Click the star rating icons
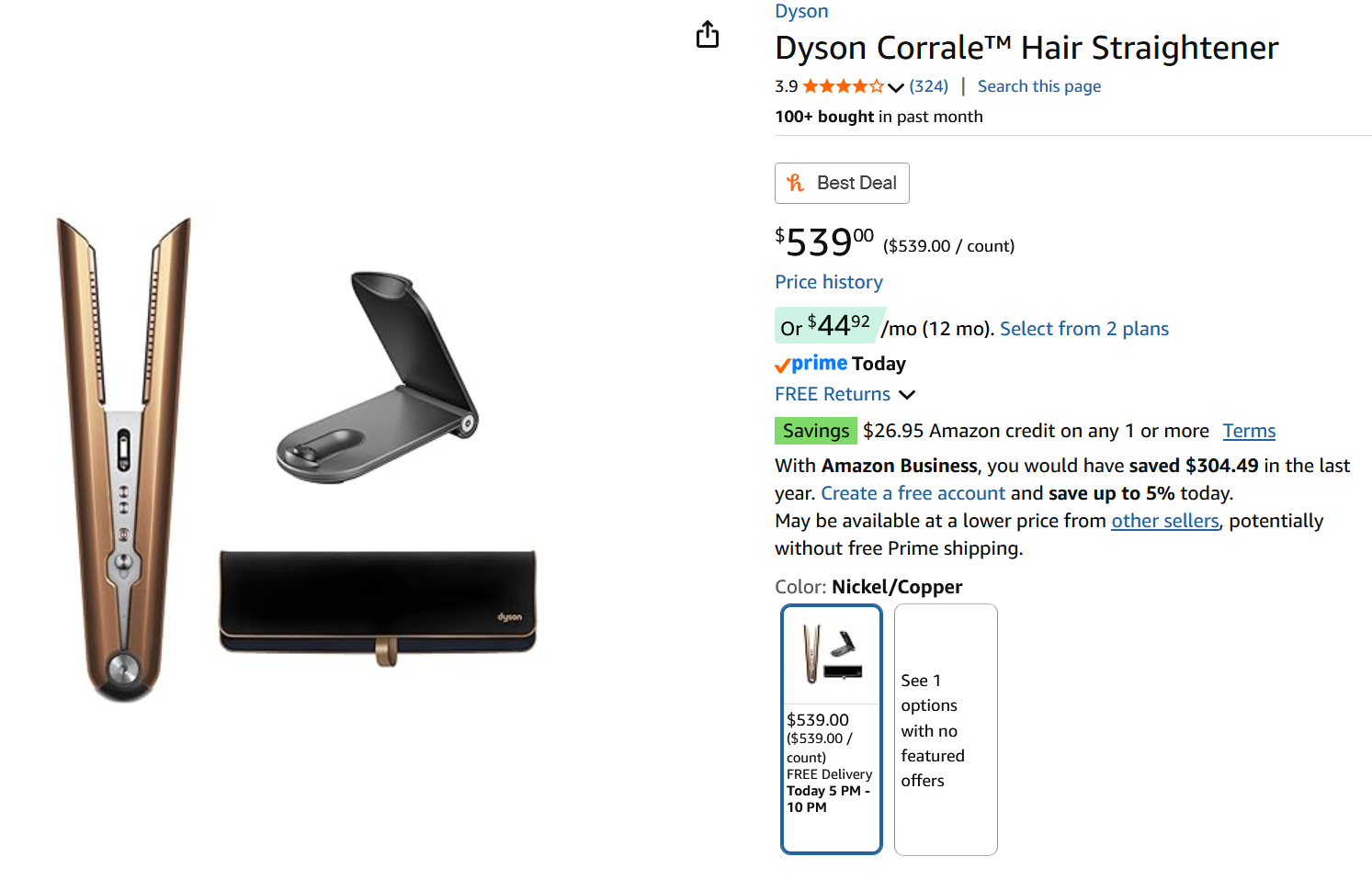This screenshot has width=1372, height=879. [843, 86]
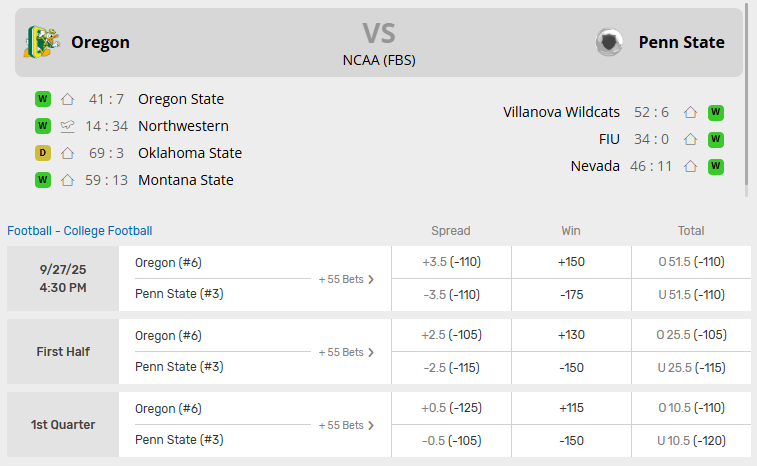Click the green W badge beside Nevada result
757x466 pixels.
716,166
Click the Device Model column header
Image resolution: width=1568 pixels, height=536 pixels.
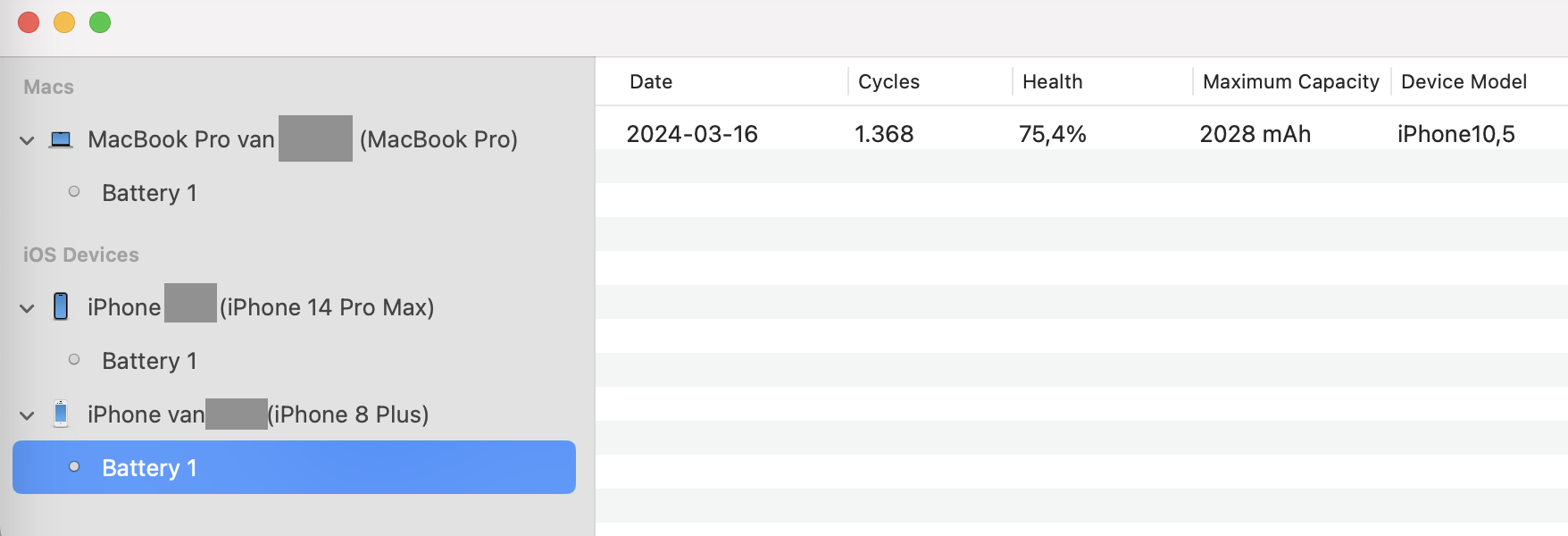(x=1464, y=82)
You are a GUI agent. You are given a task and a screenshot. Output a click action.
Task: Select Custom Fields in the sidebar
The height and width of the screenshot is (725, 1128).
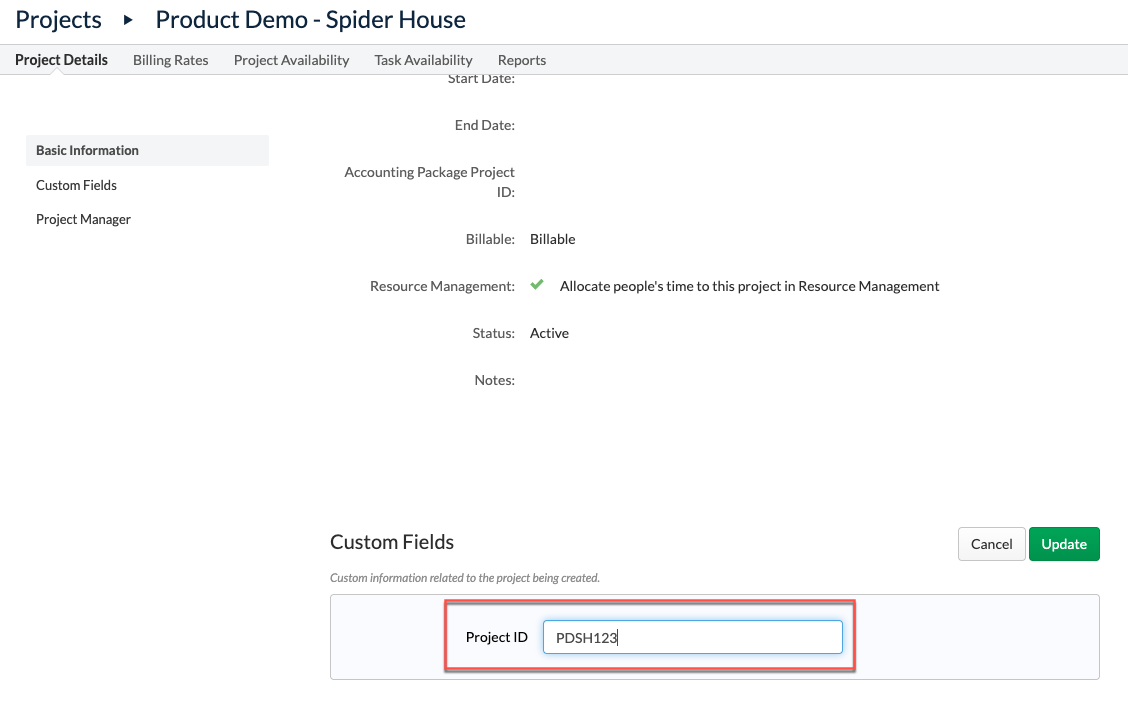76,185
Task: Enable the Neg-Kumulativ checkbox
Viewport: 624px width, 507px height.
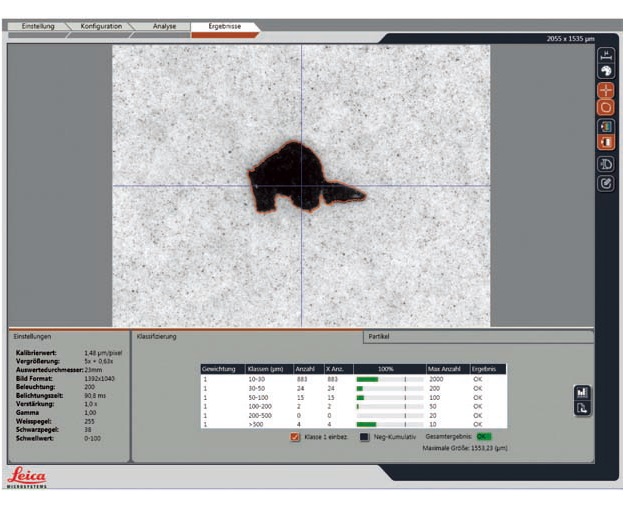Action: [x=364, y=437]
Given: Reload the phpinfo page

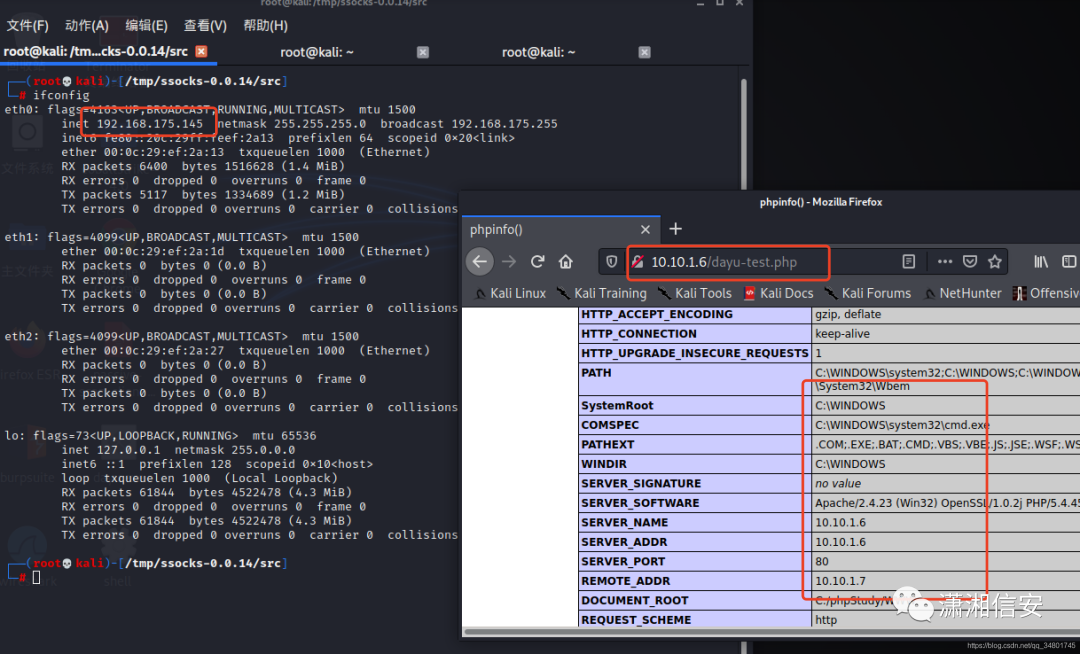Looking at the screenshot, I should coord(537,262).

━━━━━━━━━━━━━━━━

Exercise brief
Would you write out each record above exactly, with no images?

Answer box
Click the star rating icons
This screenshot has width=1372, height=879. [843, 86]
Click the green W badge beside Nevada result
757x466 pixels.
716,166
Click the Device Model column header
Image resolution: width=1568 pixels, height=536 pixels.
(x=1464, y=82)
You are a GUI agent. You are given a task and a screenshot. Output a click action.
Task: Select Custom Fields in the sidebar
The height and width of the screenshot is (725, 1128).
76,185
Task: Enable the Neg-Kumulativ checkbox
Viewport: 624px width, 507px height.
Action: [x=364, y=437]
Given: Reload the phpinfo page

Looking at the screenshot, I should coord(537,262).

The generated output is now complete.